● Material for this task
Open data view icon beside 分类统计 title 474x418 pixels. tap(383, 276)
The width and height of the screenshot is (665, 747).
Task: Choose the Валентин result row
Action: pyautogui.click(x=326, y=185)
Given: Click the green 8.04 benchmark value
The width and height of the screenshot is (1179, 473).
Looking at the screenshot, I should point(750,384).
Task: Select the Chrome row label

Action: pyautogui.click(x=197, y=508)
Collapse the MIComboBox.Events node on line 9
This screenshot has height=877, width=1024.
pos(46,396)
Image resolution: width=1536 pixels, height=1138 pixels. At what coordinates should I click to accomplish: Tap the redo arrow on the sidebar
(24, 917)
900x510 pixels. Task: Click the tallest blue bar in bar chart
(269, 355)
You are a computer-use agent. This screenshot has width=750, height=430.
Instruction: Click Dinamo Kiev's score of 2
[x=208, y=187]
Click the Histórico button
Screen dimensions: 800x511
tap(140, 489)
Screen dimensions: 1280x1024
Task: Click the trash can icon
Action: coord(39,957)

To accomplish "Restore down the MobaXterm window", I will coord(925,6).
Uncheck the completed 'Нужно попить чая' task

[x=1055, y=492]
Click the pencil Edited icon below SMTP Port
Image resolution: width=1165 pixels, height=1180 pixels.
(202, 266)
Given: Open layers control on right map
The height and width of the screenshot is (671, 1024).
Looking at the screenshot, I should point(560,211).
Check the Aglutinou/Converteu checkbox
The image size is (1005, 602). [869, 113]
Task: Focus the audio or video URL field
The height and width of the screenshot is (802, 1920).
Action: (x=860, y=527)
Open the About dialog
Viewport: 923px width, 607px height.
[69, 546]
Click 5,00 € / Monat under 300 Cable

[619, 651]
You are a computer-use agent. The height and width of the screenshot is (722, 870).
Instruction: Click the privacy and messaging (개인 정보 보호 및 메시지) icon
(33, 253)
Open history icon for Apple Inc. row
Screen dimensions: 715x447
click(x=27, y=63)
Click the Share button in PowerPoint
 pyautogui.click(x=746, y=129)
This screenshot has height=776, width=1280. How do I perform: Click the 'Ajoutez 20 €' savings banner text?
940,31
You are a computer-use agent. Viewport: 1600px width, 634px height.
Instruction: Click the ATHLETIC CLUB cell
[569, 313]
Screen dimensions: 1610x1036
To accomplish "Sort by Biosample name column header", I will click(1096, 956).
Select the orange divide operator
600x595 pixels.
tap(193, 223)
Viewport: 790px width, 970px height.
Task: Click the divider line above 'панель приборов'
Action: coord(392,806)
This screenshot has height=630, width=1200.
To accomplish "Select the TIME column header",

● Requirement
From the line holding "Instruction: Click the ATHLETIC CLUB cell" through the last line above, reproduce each line exactly and add nothing.

● Task answer
Instruction: Click the ATHLETIC CLUB cell
[569, 313]
Screen dimensions: 1610x1036
To accomplish "Sort by Biosample name column header", I will click(1096, 956).
Select the orange divide operator
600x595 pixels.
tap(193, 223)
Viewport: 790px width, 970px height.
Task: Click the divider line above 'панель приборов'
Action: coord(392,806)
This screenshot has height=630, width=1200.
To accomplish "Select the TIME column header",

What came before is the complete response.